- [指示]: 映画の感想文のうち、「Sicario_poster」で始まり「少なくとも私のとこには来なかったのでは。まあそれを調べる余裕もなかったんだけど。」まで続く部分を、一字も変えずに返してください。

--- 抽出テキスト ---

Sicario_poster



いやー、落ち着いて映画ディスク見るなんて何か月、いや何年ぶりだろう。
というのは些か大げさだけど、でも多分2年は見てないんじゃないか。
その間に買い足したディスクが数枚、録画は数えるのが不可能なほど。
漸く余裕が出来たこの連休に、とりあえずディスクから消化する事にした。
勿論、我が愛する兄貴ことベニシオ・デル・トロの出演の作品からね。

その中でも一番新しいのがこれ。今年の4月、日本では公開になった作品だが、
その内容から恐らく、上映館は限られた場所になったのではないか。
少なくとも私のとこには来なかったのでは。まあそれを調べる余裕もなかったんだけど。

主人公には何の任務かはっきりしないまま、また解りかければかけるほど苛立ち、
しかし結局はその任務の真ん中にいることを許されぬまま話は終わる。
狂言回しが狂言回しのまま終わるといった風体ではあるが、その狂言回しこそが
主人公になってしまっているので、全体像がぼやけたまんま、という印象が残る。
確かにショッキングな話だし、それこそ主人公には人生を揺るがす衝撃なのだけど、
そこんとこがさあ、何とも巧く伝わってこないんだよなあ、ざっくり言うと。
何がいけないのかよくは解らないが、確かにこれではオスカーには届かないと思った。

私は兄貴の「トラフィック」を何度となく見過ぎているので、比較するのもどうかだけど、
あっちに比べるとやっぱし衝撃の度合いが低い。
それと語り口が妙にゆったりして感じられ、緊張感がいまいち出て来ない。
賞を取った撮影は凄いと思うし、あの暗闇での映像とか素晴らしいのだけど。でも。
3日間のストーリーにしては何故だか、間延びした長さを感じたのよねえ。

兄貴だけではなく全体として台詞が少ないのだけど、フツーこういう作品の場合、
それがピンと張り詰めた空気感を醸し出すのに、その辺もイマイチ伝わらず。
で、いくつか考えてみた。

--- データ抜粋 ---

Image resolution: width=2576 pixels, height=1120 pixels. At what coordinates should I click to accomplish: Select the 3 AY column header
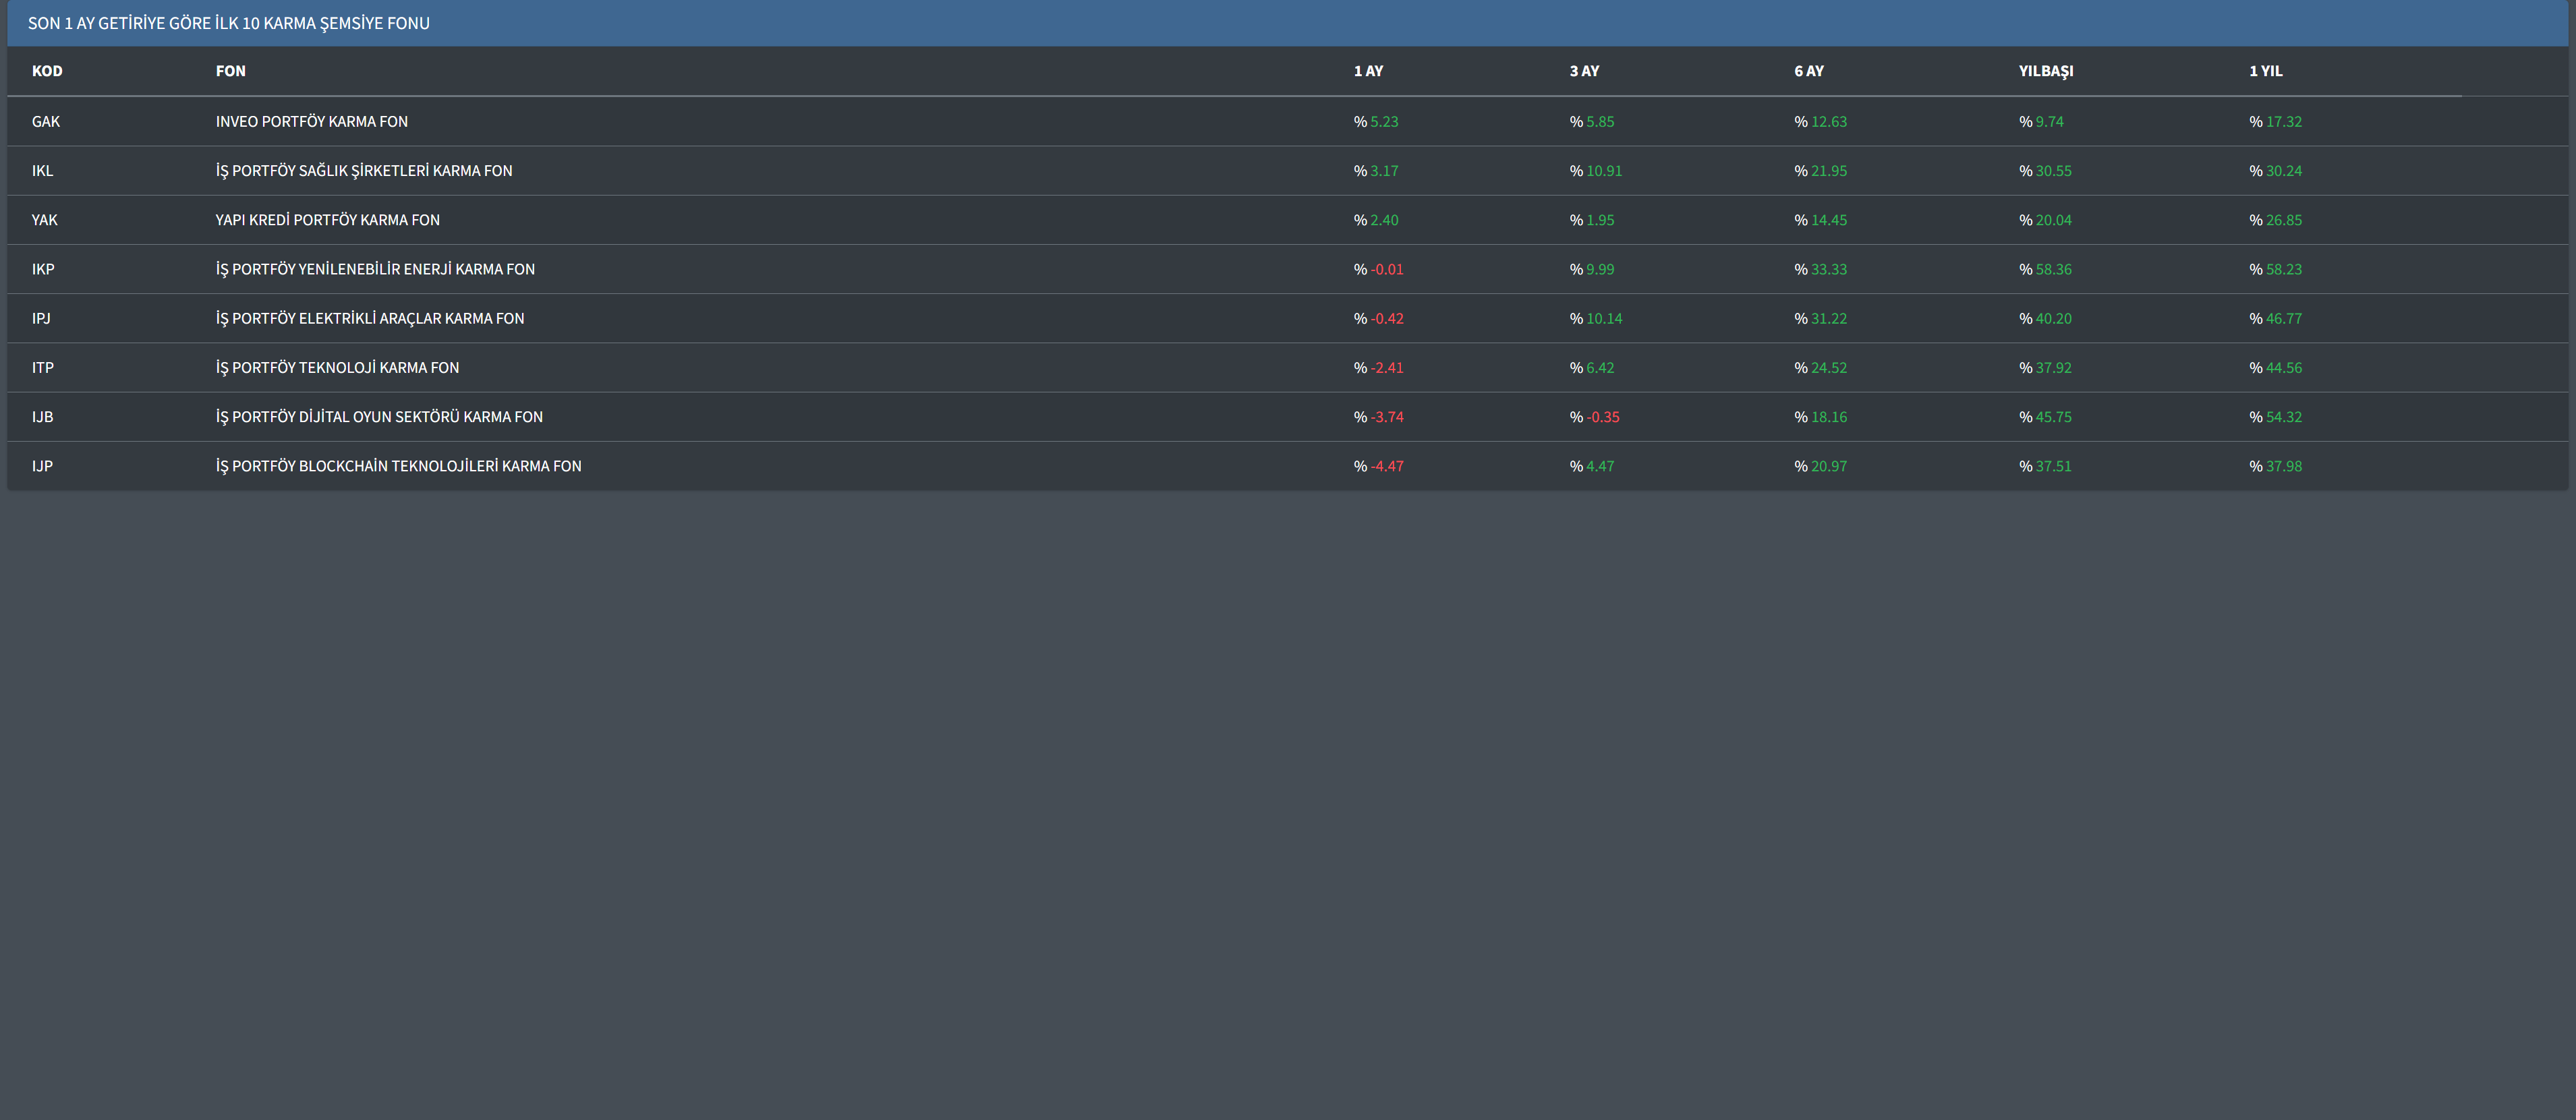click(x=1584, y=71)
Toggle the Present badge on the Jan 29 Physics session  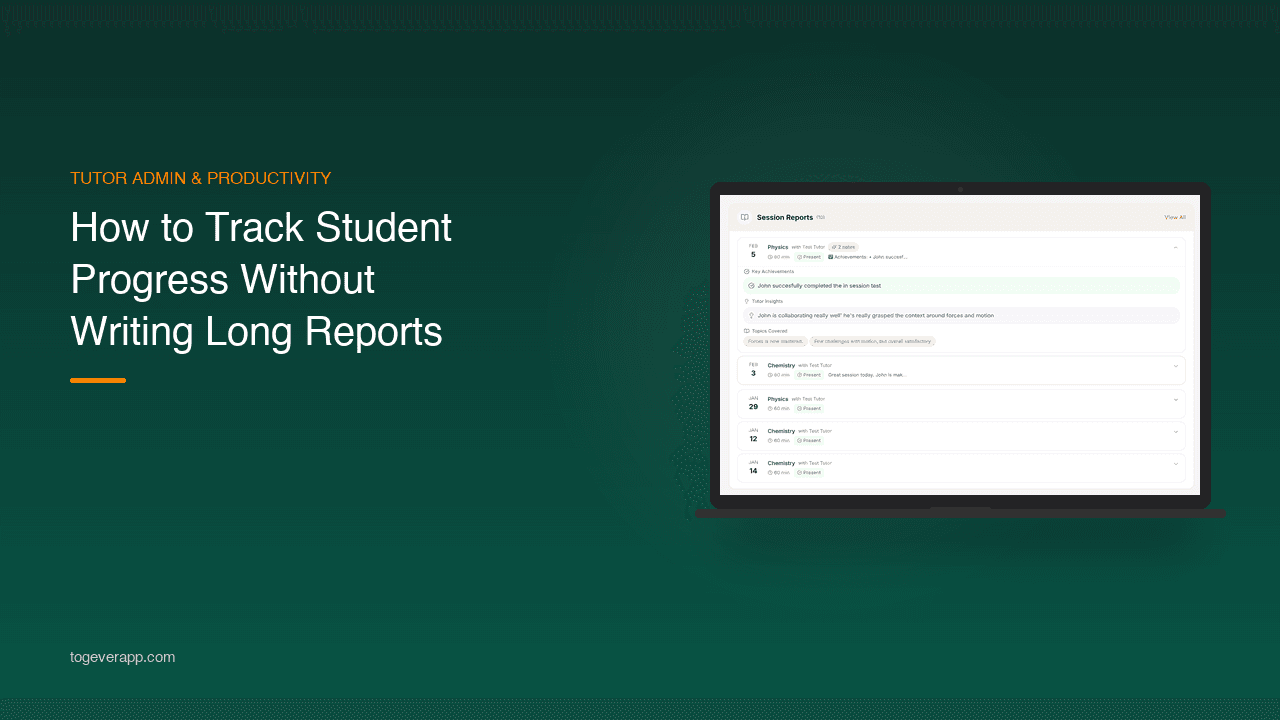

---

- [本課題の結果]:
Sicario_poster



いやー、落ち着いて映画ディスク見るなんて何か月、いや何年ぶりだろう。
というのは些か大げさだけど、でも多分2年は見てないんじゃないか。
その間に買い足したディスクが数枚、録画は数えるのが不可能なほど。
漸く余裕が出来たこの連休に、とりあえずディスクから消化する事にした。
勿論、我が愛する兄貴ことベニシオ・デル・トロの出演の作品からね。

その中でも一番新しいのがこれ。今年の4月、日本では公開になった作品だが、
その内容から恐らく、上映館は限られた場所になったのではないか。
少なくとも私のとこには来なかったのでは。まあそれを調べる余裕もなかったんだけど。